◆ **Work instructions**
[1] Answer these questions using the forum thread about chestnut oaks.
(a) In which part of Georgia does SWbowhunter say the Chestnut oak is more common?
(b) Besides the swamp chestnut, which two oaks does Sowegadawg place in the white oak family?
(c) What did G Duck consider these trees to be for years?
[2] Repeat the forum thread about chestnut oaks word for word, from "Any of you guys" to "never seen it...".

◆ **Extract provided**
<<<<

# Chestnut Oak/Swamp Chestnut Oak?



## southGAlefty (Oct 13, 2008)

Any of you guys ever had any luck around these kinds of trees? I've found a few that have a pretty good bit of those huge acorns on them. Just wondering how hard the deer hit them and when they start falling in SW GA? 

Thanks in advance for any input.


----------



## JD (Oct 13, 2008)

Never seen where deer eat really eat them. The ground is always litter with last years drop. They may eat them I am not saying they won't but never seen it...


----------



## hortonhunter22 (Oct 13, 2008)

when we find them we hunt them...seems like especially this time of year the deer love them


----------



## SWbowhunter (Oct 13, 2008)

Two different critters. The Chesnut oak _Quercus prinus _ is more common in North Georgia and is not preferred by deer. Bears and squirrels love them. Deer will eath them some late in the year after the tannin has mellowed some.  
Swamp Chesnut oak _Quercus Bicolor_ is more common from the Piedmont south. It is very much a preferred oak for deer and everthing else that eats acorns.


----------



## hortonhunter22 (Oct 13, 2008)

yea i was referrin to the swamp chestnut. they look to be part of the white oak family from what i can tell and the deer are hitting them now if u find one by itself dropping


----------



## Sowegadawg (Oct 13, 2008)

hortontunter, 

    You're right about that, they are apart of the white oak family, along w/ white oaks and sawtooth oaks, all other oaks are in the red oak family.


----------



## G Duck (Oct 13, 2008)

We hunt over them here in SE Ga. Deer and hogs eat them. For years I considered them white oaks . but are really swamp chestnuts.

>>>>

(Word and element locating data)
<<<<

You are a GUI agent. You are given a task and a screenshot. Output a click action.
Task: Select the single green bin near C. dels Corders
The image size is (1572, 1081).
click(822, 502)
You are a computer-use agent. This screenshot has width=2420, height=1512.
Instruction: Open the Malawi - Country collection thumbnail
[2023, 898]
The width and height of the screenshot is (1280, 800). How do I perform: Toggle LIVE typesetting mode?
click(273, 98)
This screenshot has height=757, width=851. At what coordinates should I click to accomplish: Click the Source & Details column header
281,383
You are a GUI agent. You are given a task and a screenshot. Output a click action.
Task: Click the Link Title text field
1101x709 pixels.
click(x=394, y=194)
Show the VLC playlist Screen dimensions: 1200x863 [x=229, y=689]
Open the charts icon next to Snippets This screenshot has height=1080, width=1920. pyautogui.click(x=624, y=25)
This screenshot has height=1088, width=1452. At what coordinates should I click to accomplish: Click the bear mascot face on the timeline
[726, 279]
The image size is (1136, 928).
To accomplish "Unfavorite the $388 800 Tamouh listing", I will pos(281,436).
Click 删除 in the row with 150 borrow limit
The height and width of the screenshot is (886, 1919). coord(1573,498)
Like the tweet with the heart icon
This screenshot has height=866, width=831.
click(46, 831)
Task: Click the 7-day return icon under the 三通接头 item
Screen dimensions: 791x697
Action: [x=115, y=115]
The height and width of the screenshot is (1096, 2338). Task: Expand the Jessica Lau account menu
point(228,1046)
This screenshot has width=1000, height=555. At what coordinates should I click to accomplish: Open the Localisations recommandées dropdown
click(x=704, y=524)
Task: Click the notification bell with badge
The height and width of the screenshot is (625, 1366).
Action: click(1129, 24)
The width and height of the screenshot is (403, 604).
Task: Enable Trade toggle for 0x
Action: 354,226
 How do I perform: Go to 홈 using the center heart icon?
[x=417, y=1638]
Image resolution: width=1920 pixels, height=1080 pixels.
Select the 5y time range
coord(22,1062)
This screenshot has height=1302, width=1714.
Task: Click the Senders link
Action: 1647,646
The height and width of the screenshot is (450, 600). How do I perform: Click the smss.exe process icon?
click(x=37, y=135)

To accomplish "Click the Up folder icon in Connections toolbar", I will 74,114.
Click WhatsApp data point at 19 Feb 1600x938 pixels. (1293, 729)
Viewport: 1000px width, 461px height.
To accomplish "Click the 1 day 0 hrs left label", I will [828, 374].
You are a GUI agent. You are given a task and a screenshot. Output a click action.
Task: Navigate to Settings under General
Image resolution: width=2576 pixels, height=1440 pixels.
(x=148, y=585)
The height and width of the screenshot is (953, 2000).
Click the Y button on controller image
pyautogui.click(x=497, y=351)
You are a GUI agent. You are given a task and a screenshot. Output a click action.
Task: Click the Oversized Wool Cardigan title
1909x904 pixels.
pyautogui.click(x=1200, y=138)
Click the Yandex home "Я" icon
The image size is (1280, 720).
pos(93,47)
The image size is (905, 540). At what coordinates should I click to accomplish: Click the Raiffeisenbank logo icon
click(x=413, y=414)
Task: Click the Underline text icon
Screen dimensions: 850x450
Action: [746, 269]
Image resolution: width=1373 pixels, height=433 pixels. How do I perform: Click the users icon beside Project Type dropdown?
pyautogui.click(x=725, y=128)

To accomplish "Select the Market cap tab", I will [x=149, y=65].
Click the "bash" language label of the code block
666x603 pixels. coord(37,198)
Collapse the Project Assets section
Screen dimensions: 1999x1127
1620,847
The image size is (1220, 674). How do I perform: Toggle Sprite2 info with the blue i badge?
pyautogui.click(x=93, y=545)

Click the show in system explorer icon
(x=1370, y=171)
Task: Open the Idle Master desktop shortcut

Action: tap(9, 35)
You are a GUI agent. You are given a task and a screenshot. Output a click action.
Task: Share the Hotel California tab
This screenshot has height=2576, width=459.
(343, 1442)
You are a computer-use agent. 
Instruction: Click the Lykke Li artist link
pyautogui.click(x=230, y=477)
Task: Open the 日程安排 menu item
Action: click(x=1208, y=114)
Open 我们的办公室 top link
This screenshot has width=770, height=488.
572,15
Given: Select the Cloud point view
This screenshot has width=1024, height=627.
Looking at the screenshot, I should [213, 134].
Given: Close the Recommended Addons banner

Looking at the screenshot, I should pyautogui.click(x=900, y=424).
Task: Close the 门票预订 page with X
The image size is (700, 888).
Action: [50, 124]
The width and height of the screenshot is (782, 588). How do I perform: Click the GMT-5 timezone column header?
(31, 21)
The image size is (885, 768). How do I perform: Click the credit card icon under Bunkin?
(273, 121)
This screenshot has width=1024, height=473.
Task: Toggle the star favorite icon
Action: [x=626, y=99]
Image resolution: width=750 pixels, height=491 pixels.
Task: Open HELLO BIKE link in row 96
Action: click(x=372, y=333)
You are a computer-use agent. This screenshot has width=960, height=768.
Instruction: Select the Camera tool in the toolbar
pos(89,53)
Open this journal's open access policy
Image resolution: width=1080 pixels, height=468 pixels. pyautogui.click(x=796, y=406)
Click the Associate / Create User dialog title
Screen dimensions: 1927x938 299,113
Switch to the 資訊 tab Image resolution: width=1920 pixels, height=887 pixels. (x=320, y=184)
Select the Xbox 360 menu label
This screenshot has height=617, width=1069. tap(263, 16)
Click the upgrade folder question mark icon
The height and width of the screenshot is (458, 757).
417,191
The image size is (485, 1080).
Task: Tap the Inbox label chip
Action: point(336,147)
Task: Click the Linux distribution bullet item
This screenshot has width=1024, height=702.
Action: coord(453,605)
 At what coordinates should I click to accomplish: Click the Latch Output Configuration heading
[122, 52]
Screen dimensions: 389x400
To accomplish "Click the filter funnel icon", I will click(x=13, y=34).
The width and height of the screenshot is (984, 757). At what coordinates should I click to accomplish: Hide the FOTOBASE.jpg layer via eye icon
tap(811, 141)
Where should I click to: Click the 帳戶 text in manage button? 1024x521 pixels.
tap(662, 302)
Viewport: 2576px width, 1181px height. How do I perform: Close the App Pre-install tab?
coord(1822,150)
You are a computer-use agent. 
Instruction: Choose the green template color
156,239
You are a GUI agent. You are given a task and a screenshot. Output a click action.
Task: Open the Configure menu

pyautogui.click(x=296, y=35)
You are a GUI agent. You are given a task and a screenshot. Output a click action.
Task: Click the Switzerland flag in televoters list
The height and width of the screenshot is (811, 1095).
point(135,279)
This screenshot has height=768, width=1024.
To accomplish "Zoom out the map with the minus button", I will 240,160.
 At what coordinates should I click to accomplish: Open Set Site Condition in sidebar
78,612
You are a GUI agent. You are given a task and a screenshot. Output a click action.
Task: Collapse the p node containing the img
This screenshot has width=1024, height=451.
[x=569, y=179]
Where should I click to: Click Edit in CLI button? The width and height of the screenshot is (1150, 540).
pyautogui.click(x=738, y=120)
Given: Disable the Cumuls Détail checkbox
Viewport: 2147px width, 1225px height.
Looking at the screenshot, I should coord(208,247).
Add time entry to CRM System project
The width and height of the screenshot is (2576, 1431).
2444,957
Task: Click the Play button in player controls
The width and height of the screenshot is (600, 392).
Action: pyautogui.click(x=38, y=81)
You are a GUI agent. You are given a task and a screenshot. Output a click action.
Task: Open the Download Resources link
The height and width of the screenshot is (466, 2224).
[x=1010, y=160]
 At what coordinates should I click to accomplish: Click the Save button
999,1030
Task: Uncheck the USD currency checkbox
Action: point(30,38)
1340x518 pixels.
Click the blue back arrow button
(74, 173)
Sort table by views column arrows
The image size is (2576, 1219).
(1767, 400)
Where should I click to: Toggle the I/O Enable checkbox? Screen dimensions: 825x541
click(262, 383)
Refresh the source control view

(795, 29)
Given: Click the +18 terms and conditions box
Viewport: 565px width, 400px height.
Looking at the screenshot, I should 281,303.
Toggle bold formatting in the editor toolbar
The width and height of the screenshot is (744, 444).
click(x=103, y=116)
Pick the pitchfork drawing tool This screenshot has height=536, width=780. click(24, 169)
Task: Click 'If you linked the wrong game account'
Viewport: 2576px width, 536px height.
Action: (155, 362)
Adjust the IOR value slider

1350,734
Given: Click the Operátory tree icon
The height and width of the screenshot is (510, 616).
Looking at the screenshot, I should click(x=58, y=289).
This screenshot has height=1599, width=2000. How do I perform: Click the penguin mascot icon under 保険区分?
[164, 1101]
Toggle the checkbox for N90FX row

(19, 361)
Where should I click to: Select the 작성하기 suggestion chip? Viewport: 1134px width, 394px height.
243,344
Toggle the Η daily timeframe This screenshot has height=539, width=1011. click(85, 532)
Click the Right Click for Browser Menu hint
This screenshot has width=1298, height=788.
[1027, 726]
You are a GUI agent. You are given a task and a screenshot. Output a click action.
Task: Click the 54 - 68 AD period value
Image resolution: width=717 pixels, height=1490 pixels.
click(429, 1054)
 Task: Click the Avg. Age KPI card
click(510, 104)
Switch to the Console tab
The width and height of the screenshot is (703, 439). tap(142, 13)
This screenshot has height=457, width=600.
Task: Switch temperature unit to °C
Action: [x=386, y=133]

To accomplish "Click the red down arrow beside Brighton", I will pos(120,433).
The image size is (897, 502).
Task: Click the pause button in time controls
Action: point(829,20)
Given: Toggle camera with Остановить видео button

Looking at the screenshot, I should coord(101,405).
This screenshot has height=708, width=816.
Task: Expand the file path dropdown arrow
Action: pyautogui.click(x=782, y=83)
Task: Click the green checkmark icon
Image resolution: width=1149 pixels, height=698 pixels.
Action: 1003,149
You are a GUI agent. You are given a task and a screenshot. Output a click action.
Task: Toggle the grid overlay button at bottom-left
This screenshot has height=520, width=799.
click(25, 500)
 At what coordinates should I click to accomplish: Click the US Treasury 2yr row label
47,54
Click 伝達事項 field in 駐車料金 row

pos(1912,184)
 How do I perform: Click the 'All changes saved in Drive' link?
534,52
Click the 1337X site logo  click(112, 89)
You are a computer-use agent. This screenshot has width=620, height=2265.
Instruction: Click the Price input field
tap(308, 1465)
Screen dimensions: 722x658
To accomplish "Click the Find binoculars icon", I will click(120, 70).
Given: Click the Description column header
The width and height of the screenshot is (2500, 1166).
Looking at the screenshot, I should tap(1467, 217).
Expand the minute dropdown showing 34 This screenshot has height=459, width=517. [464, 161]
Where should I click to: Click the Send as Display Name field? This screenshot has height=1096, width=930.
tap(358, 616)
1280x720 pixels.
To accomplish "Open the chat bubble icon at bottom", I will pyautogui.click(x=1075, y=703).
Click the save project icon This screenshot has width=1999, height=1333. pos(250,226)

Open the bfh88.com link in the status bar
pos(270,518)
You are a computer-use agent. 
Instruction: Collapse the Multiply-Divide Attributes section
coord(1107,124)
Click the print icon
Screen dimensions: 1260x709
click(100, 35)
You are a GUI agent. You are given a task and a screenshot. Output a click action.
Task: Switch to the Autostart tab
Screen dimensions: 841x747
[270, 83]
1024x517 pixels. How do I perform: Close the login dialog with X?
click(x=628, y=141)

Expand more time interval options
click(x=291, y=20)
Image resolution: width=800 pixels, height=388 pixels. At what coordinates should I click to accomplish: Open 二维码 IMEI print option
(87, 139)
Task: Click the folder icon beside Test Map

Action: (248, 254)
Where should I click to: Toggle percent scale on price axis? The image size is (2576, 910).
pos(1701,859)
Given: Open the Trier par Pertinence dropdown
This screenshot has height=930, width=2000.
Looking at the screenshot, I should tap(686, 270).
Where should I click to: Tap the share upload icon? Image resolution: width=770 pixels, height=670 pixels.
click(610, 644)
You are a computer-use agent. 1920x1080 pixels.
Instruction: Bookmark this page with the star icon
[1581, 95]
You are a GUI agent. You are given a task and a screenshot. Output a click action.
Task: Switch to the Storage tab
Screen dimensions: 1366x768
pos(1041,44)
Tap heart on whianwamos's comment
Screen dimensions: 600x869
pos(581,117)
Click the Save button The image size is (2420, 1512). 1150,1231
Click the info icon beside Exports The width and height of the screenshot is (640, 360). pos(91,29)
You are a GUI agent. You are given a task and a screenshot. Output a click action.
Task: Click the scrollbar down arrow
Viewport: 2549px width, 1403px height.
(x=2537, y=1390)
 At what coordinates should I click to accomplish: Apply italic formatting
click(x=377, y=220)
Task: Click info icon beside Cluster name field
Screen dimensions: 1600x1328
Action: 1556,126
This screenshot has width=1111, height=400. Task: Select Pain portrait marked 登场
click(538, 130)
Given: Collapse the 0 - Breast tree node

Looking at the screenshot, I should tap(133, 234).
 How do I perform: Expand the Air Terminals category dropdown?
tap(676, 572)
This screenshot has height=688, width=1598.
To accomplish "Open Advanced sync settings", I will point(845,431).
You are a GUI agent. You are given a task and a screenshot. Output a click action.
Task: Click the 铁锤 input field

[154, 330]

>>>>

◆ **Expected results**
[1]
(a) North Georgia
(b) White oaks and sawtooth oaks
(c) White oaks

[2]
Any of you guys ever had any luck around these kinds of trees? I've found a few that have a pretty good bit of those huge acorns on them. Just wondering how hard the deer hit them and when they start falling in SW GA? 

Thanks in advance for any input.


----------



## JD (Oct 13, 2008)

Never seen where deer eat really eat them. The ground is always litter with last years drop. They may eat them I am not saying they won't but never seen it...